Людмила закурила, заходила по комнате суетливыми шагами, потом затушила папиросу, которая сейчас так мешала ей думать о чем-то – самом важном. И вдруг она поймала себя на желании прямо сейчас позвонить Борису – Маниному отцу, человеку, после которого она так и не смогла никого полюбить, как ни пыталась… Позвонить ему просто так, без всякой видимой причины…
Но, кажется, причина все-таки была: возможно, Маня выбивается из сил, не отдавая себе отчета, не находит покоя из-за того, что в той мозаике, в том пазле, который она с таким упорством собирала, не хватало единственного и самого главного элемента – хоть какой-то, пусть тонкой, как волос, связи между ее матерью и отцом.
Но Людмила знала, чувствовала, что эта связь была! Ее любовь к Маниному отцу за столько лет никуда не делась! Она не уменьшилась, не исчезла, хоть Борис однажды просто пропал из их жизни. Эта связь не исчезла, пусть прошло столько лет и каждый из них хлебнул столько горя!

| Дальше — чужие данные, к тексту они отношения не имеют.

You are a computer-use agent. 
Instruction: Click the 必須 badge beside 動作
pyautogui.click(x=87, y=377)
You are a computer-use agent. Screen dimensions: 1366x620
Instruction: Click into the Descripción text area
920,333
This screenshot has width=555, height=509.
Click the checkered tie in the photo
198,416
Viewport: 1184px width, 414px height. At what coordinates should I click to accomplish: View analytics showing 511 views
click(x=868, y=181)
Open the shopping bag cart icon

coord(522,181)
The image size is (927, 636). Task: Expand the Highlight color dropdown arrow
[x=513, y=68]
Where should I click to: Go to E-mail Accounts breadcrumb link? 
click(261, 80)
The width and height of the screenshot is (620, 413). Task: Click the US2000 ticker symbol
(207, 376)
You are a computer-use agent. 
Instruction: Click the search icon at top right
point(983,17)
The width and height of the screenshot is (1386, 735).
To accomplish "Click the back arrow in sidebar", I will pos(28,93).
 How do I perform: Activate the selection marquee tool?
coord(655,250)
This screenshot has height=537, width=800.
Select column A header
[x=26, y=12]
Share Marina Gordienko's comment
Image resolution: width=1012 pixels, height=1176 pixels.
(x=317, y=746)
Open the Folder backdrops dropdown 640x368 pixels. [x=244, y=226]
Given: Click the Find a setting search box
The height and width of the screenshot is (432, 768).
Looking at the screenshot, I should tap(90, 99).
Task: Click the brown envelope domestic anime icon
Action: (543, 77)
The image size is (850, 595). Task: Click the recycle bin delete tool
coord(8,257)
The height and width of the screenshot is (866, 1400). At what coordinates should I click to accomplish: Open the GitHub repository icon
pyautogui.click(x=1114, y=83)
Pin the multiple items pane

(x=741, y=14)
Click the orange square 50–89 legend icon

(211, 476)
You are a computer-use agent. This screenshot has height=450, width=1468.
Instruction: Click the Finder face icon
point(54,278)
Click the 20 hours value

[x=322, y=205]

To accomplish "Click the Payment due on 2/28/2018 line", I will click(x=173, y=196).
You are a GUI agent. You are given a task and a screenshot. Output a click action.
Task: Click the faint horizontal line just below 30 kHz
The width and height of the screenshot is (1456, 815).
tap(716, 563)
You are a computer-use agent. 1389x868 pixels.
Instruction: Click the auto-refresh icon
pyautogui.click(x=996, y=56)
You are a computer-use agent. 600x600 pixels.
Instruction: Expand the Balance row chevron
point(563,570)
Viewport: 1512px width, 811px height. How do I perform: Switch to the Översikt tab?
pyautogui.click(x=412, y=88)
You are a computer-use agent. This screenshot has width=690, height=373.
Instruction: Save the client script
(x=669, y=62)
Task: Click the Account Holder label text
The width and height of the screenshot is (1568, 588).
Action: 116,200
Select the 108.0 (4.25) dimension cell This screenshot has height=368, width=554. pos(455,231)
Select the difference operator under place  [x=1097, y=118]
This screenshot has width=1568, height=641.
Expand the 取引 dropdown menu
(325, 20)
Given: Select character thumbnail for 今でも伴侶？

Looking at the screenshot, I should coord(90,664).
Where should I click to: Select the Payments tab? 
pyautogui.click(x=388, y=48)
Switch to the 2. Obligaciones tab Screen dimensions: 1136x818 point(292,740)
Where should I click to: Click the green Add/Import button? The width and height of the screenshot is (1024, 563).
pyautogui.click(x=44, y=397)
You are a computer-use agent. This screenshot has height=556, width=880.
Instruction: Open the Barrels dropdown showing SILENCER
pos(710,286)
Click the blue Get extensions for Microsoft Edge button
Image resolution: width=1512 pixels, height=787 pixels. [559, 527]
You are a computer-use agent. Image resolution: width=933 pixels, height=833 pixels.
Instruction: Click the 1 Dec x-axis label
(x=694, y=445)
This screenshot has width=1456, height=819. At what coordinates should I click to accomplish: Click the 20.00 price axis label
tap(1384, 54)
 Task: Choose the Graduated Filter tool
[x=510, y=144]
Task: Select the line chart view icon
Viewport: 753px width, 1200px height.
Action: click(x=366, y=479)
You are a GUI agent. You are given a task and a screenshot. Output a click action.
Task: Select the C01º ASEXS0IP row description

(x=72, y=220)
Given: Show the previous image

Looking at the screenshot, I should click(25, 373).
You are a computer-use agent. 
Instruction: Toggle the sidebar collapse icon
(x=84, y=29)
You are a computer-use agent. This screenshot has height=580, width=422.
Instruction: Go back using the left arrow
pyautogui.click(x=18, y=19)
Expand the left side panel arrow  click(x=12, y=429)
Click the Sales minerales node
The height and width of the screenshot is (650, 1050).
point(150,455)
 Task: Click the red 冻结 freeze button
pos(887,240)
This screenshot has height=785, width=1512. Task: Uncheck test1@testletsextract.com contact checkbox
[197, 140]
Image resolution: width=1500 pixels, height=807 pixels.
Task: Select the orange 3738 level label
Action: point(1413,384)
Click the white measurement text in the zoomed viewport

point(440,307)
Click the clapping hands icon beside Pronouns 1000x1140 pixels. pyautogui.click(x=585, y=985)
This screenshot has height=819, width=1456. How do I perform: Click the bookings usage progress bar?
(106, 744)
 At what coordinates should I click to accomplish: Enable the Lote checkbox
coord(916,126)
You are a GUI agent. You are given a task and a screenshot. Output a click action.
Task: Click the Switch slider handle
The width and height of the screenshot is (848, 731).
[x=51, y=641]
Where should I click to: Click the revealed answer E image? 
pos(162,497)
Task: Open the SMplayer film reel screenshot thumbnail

Поэтому долг Людмилы сейчас заключался в том, чтобы помочь своей дочери, которая сражалась за воссоединение своего рода в полном одиночестве, теряя силы…
Людмила набрала номер Бориса, но тут же испугалась этого своего порыва и хотела положить трубку. Но не успела. Она услышала его голос.
– Да, слушаю, – ответил тот самый голос.
– Это Людмила… То есть одна из твоих Людмил, – иронично добавила Людмила.
– Я рад тебя слышать… очень рад, – сказал Борис.
– Я беспокою тебя… через столько лет, но я звоню не ради себя или тебя…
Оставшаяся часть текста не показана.